25 mars 2026

Harcèlement criminel et menaces : un homme plaide coupable

Un homme de la région a récemment reconnu sa culpabilité à plusieurs accusations liées à du harcèlement criminel, des menaces et des bris de conditions, lors d’une comparution devant la Cour du Québec, au palais de justice de Montmagny.

Le dossier a été entendu devant le juge Sébastien Proulx, de la Cour du Québec, chambre criminelle et pénale.

L’accusé a plaidé coupable à certains chefs d’accusation portés contre lui dans plusieurs dossiers distincts. Avant d’accepter les plaidoyers, le juge a pris soin de vérifier que ceux-ci étaient faits « librement et volontairement, sans menace ni pression », et que l’accusé comprenait qu’il renonçait ainsi à la tenue d’un procès. « Vous comprenez qu’il y aura un verdict de culpabilité et qu’il n’y aura pas de procès ni de témoins entendus », a notamment rappelé le magistrat.

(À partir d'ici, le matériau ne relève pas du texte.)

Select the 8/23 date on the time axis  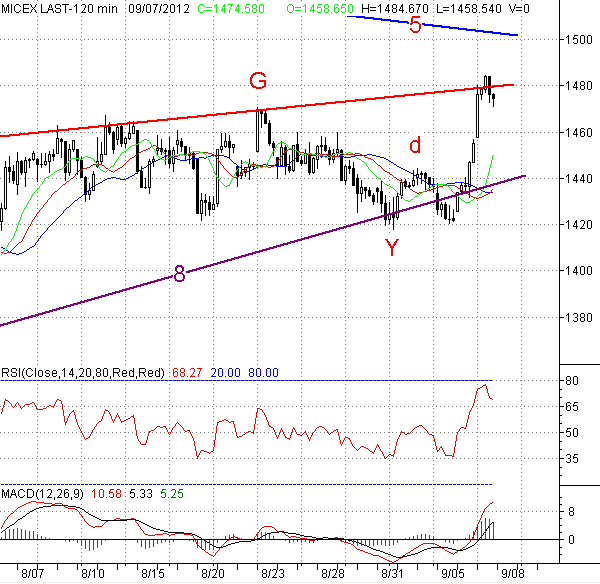click(274, 574)
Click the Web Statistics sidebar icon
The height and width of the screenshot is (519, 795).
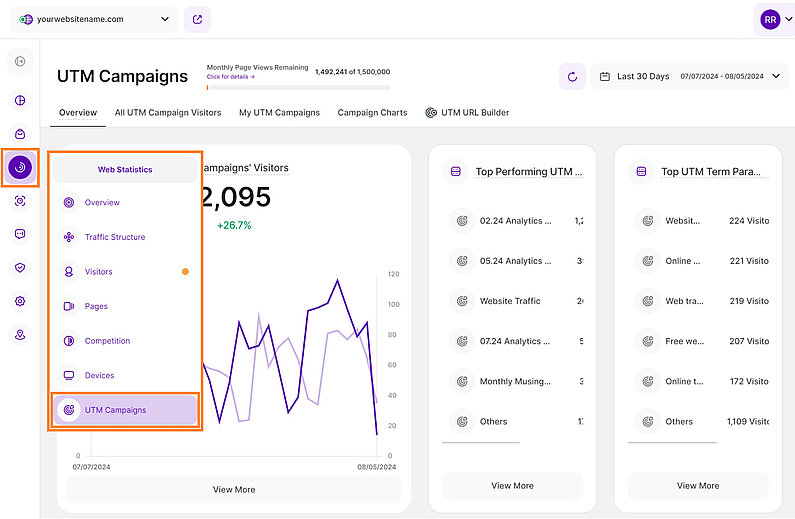(x=20, y=167)
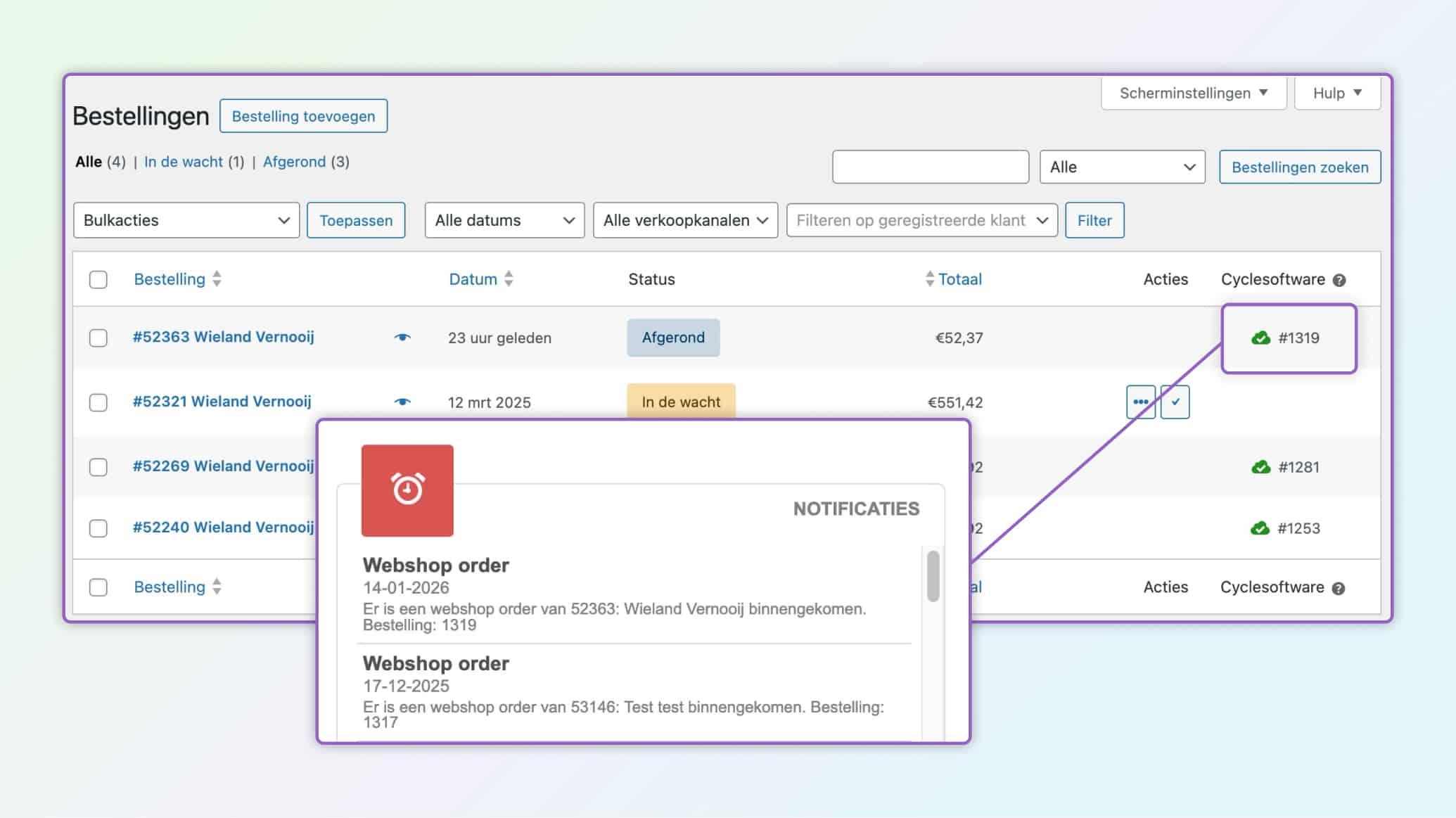
Task: Click the notifications panel scrollbar
Action: 933,576
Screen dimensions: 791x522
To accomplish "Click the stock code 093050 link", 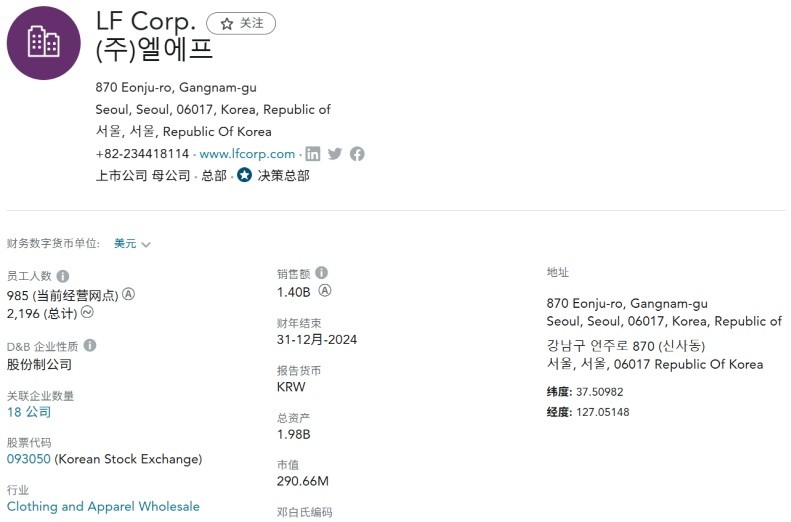I will click(29, 459).
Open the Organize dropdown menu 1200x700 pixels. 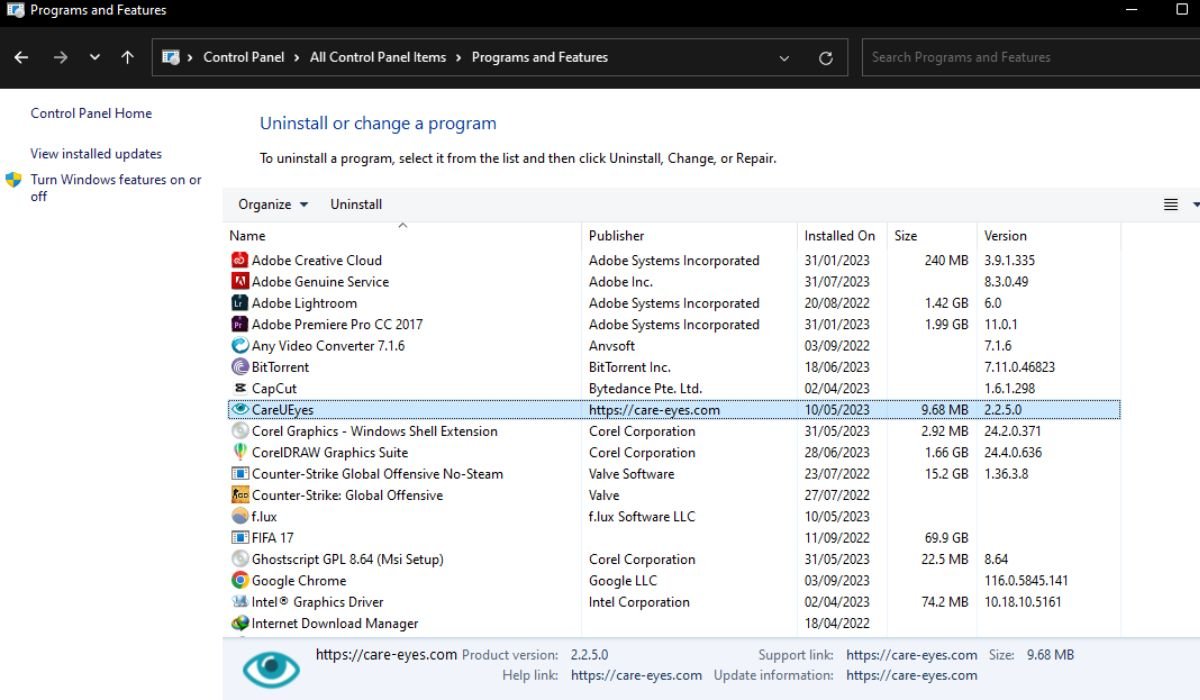point(273,204)
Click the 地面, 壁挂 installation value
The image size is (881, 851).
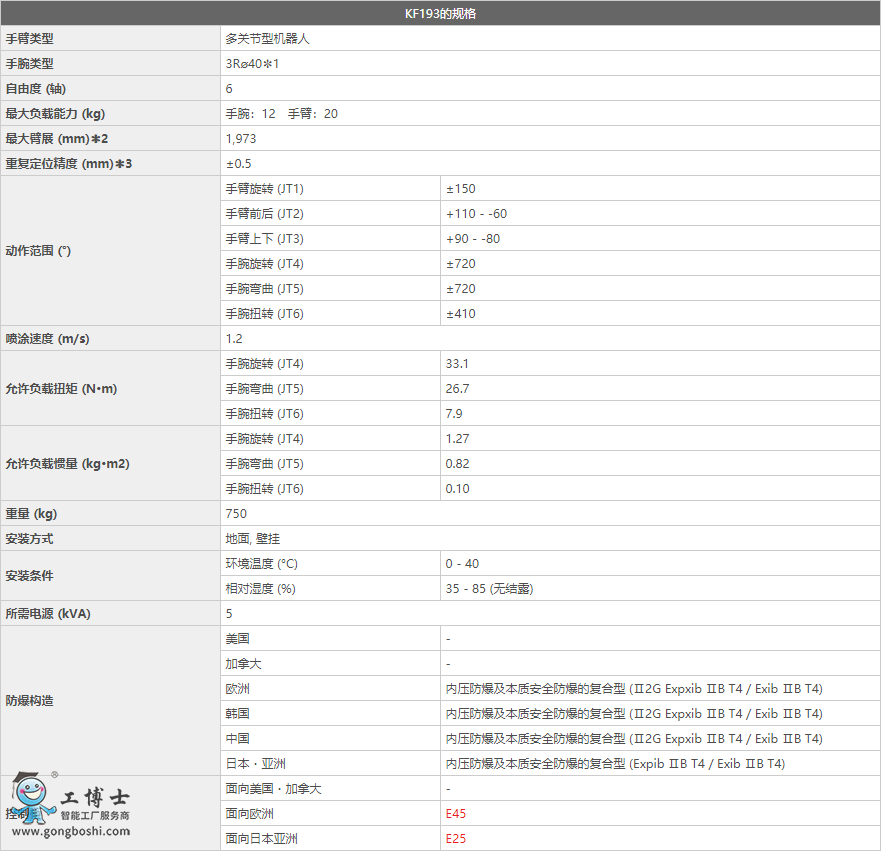pos(252,539)
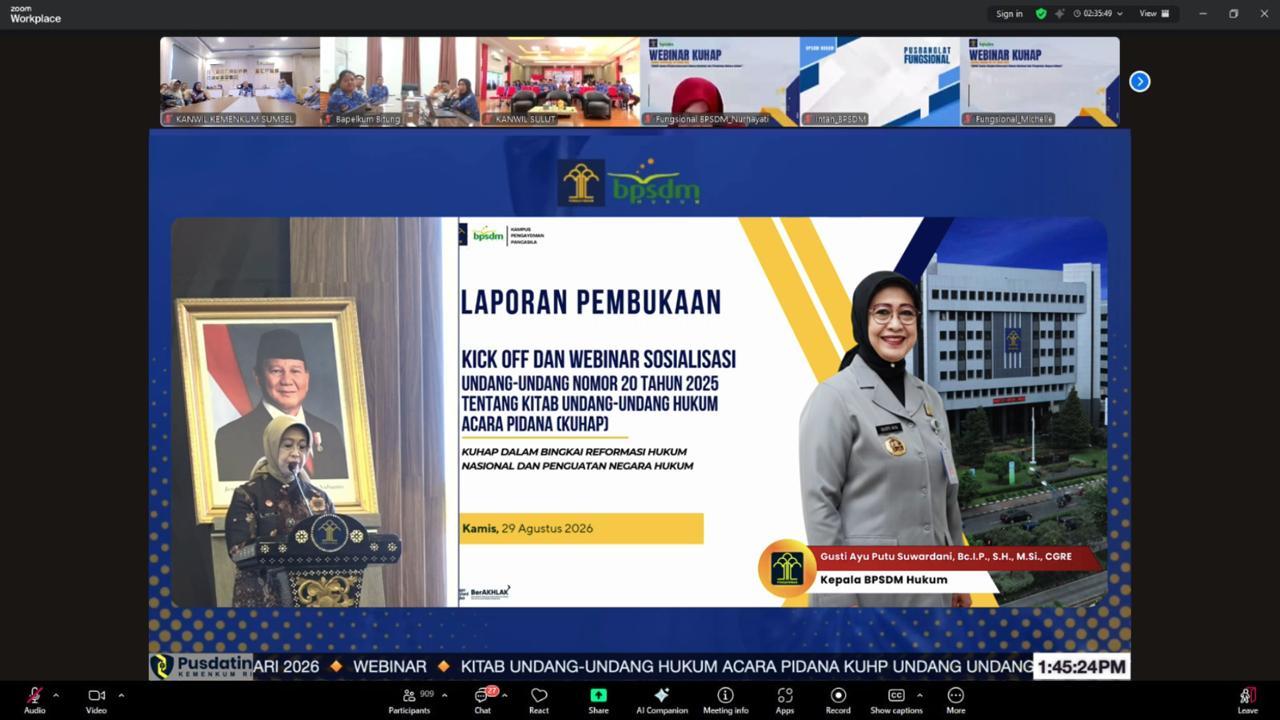The width and height of the screenshot is (1280, 720).
Task: Expand video options arrow next to Video
Action: click(121, 695)
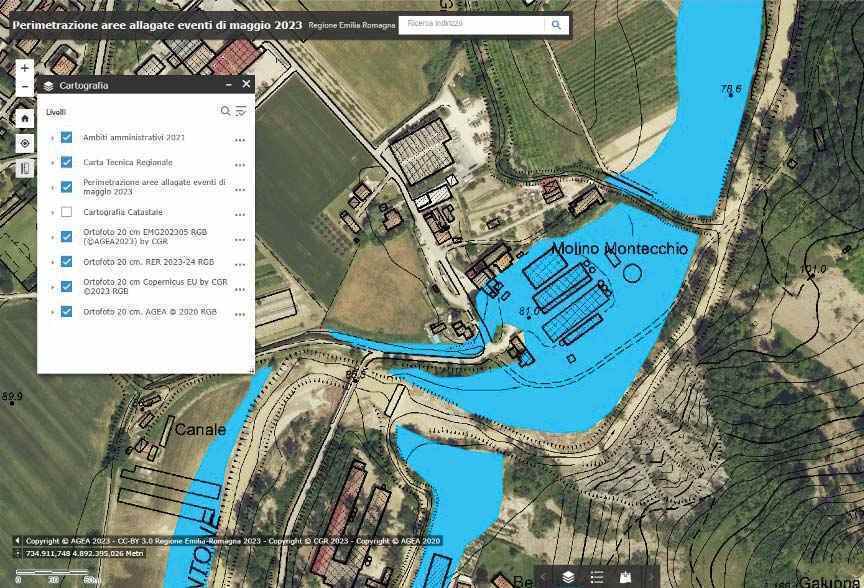
Task: Activate the my location button
Action: (x=24, y=143)
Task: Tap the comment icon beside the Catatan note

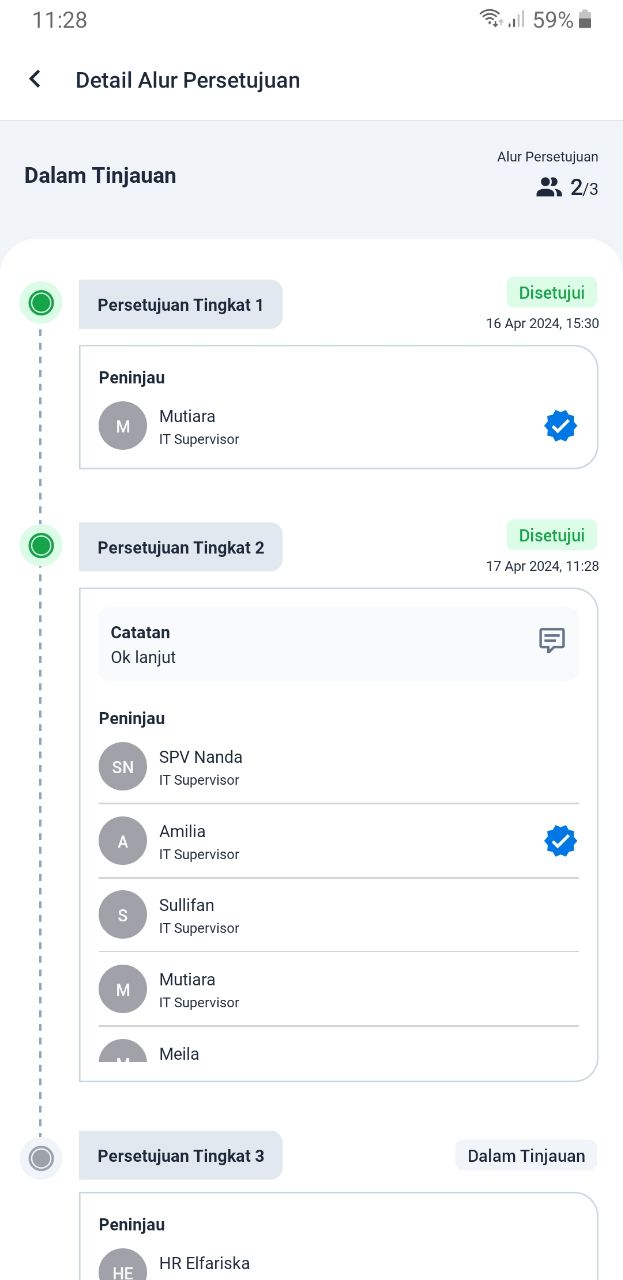Action: pyautogui.click(x=551, y=641)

Dans l’un des dossiers, l’homme a admis avoir commis un acte de harcèlement criminel entre le 1er et le 30 avril 2025 à Saint-Jean-Port-Joli envers la plaignante.

Selon les faits exposés à la cour, les événements se sont produits dans un contexte de dispute entre l’accusé et son ex-conjointe. Au cours de cette altercation, il aurait proféré des menaces visant notamment la maison des parents de la victime ainsi que son véhicule.

À la suite de ces événements, l’homme avait été remis en liberté sous conditions, incluant notamment l’interdiction d’entrer en contact avec la plaignante et de se trouver à proximité d’elle. Toutefois, entre le 1er et le 28 décembre 2025, à Saint-Jean-Port-Joli, l’accusé a contrevenu à ces conditions.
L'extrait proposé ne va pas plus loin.